Just because a service is “covered” does not mean it is free. You still have to pay your share of the cost until you hit your Out-of-Pocket Maximum.
-
The Deductible: This is the amount you pay 100% out of pocket before the insurance starts paying anything (except for preventive care).
-
The Copay: A flat fee you pay at the time of service (e.g., $30 for a doctor’s visit).
-
Coinsurance: Your percentage of the bill after the deductible is met (e.g., the insurance pays 80%, you pay 20%).
-
Out-of-Pocket Maximum: The “Safety Valve.” This is the most you will have to pay in a year. Once you reach this limit, the insurance covers 100% of all covered services for the rest of the year.
Medical Necessity and Prior Authorization: The “Gatekeepers”

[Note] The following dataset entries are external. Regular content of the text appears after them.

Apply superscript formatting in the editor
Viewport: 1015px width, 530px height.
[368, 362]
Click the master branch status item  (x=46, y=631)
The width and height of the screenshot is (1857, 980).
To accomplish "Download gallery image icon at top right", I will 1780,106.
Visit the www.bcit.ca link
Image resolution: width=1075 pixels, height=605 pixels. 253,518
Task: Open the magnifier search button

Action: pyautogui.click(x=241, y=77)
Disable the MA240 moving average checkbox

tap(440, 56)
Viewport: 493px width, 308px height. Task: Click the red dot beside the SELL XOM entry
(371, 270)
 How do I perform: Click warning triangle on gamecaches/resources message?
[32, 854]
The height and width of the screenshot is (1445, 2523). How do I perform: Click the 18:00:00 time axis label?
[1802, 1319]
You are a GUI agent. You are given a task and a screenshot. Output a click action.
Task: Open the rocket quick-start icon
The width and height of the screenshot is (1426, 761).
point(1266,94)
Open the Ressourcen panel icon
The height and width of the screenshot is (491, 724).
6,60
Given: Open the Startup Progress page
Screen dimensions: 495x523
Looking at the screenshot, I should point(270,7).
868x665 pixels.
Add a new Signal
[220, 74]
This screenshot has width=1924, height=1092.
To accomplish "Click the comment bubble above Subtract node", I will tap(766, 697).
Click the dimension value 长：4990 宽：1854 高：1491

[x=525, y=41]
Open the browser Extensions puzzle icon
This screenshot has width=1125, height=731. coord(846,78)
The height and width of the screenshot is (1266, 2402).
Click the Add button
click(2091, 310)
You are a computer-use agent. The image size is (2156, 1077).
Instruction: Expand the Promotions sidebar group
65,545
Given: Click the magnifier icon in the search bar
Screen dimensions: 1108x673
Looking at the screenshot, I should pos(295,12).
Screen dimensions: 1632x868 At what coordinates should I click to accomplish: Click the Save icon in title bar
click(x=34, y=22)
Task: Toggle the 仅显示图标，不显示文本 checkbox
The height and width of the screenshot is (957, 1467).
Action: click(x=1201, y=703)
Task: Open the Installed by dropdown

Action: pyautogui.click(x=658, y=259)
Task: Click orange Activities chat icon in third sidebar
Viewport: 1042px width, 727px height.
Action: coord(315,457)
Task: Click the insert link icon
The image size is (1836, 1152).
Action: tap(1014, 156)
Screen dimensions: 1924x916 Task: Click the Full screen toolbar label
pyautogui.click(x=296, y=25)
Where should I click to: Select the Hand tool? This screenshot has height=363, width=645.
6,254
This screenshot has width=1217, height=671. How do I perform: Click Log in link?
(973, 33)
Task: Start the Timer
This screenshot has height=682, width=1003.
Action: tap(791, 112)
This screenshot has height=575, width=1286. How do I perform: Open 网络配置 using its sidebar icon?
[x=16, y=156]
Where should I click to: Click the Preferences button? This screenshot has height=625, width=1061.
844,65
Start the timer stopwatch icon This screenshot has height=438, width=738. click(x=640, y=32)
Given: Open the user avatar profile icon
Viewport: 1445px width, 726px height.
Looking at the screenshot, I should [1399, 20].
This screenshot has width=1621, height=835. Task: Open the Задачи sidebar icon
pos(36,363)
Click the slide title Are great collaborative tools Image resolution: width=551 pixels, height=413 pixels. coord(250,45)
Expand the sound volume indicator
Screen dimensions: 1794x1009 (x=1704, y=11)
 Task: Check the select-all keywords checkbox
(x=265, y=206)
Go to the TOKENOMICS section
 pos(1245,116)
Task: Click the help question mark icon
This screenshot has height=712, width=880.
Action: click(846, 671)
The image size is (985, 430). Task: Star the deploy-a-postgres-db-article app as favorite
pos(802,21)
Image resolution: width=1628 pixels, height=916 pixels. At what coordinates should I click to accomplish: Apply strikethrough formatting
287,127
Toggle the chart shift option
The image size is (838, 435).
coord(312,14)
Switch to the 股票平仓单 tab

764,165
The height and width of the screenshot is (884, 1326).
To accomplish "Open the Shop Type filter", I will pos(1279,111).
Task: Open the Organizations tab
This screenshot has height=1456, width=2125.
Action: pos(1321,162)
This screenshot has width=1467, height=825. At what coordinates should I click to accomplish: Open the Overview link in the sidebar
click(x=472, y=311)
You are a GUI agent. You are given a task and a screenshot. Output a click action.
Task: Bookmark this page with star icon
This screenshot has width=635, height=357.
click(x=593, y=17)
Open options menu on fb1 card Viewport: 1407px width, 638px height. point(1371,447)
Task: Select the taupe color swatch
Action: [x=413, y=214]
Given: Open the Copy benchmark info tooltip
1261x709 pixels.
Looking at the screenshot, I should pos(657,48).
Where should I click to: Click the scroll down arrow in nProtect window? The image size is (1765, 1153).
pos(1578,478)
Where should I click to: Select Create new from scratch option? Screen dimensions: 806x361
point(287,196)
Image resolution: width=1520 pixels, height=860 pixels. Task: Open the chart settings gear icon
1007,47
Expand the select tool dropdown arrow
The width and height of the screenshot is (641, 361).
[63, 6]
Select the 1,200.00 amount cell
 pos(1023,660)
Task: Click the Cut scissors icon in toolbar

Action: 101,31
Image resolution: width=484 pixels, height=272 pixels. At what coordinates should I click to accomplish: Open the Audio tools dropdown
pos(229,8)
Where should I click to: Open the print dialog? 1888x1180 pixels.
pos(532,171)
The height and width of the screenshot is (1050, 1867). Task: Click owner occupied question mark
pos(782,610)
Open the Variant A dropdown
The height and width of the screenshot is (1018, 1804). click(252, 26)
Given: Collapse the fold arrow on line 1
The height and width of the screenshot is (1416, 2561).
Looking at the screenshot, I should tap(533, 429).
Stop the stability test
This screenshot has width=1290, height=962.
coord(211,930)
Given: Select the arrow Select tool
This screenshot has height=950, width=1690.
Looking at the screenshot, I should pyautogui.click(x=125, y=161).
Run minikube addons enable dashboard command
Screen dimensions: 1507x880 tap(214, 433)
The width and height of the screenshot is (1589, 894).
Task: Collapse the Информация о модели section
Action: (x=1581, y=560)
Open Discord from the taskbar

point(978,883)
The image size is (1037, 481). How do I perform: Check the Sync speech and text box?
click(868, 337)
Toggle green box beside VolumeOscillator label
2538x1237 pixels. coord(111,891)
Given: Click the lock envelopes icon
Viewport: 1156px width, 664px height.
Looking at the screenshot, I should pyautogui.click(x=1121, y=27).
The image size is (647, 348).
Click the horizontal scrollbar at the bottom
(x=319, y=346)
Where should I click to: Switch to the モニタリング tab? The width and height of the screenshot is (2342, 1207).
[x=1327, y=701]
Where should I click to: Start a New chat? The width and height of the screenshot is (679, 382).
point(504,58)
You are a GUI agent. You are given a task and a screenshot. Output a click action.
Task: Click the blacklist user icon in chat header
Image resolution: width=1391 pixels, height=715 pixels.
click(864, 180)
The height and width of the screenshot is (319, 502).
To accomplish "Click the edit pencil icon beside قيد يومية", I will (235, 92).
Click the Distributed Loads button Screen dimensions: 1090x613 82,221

Even if a service is on the “covered” list, your insurance company may still deny the claim if they don’t think you need it.
-
Medical Necessity: The insurer’s doctors must agree that the treatment is the standard of care for your condition.
-
Prior Authorization: For expensive procedures (like MRIs) or non-emergency surgeries, you must get “permission” from the insurance company before the procedure. If you don’t, they can refuse to pay the bill entirely.
How to Verify Coverage Before You Book an Appointment
To avoid a “surprise bill,” follow this three-step checklist:
-
Check the Provider Directory: Ensure the doctor is still in your specific network (directories change frequently).
-
Call the Insurer’s “Member Services”: Ask specifically, “Is [Procedure Code] covered under my plan, and does it require prior authorization?”
-
Get a “Good Faith Estimate”: Under the No Surprises Act, providers must give you a written estimate of the costs if you are uninsured or planning to pay yourself, but it is also a good practice to ask for one even with insurance.
What to Do If Your Insurance Denies a Claim
If your insurance refuses to cover a service you believe should be included, you have the right to Appeal.
-
Internal Appeal: You ask the insurance company to conduct a full and fair review of its decision.
-
External Review: If the internal appeal fails, an independent third party will review your case, and the insurance company must follow their decision.
-
The Role of Your Doctor: Often, a denial is just a paperwork error. Your doctor can provide a “Letter of Medical Necessity” that can overturn a denial.
Be a Proactive Consumer

Health insurance in the United States is a powerful financial tool, but it requires active management. By understanding that “covered” doesn’t mean “free,” and knowing the difference between Essential Health Benefits and common exclusions, you can protect both your physical health and your financial future.
Always review your Summary of Benefits and Coverage (SBC) every year during Open Enrollment. As your health needs change, the “best” plan for you might change as well. In the world of insurance, knowledge isn’t just power—it’s a safeguard against medical debt.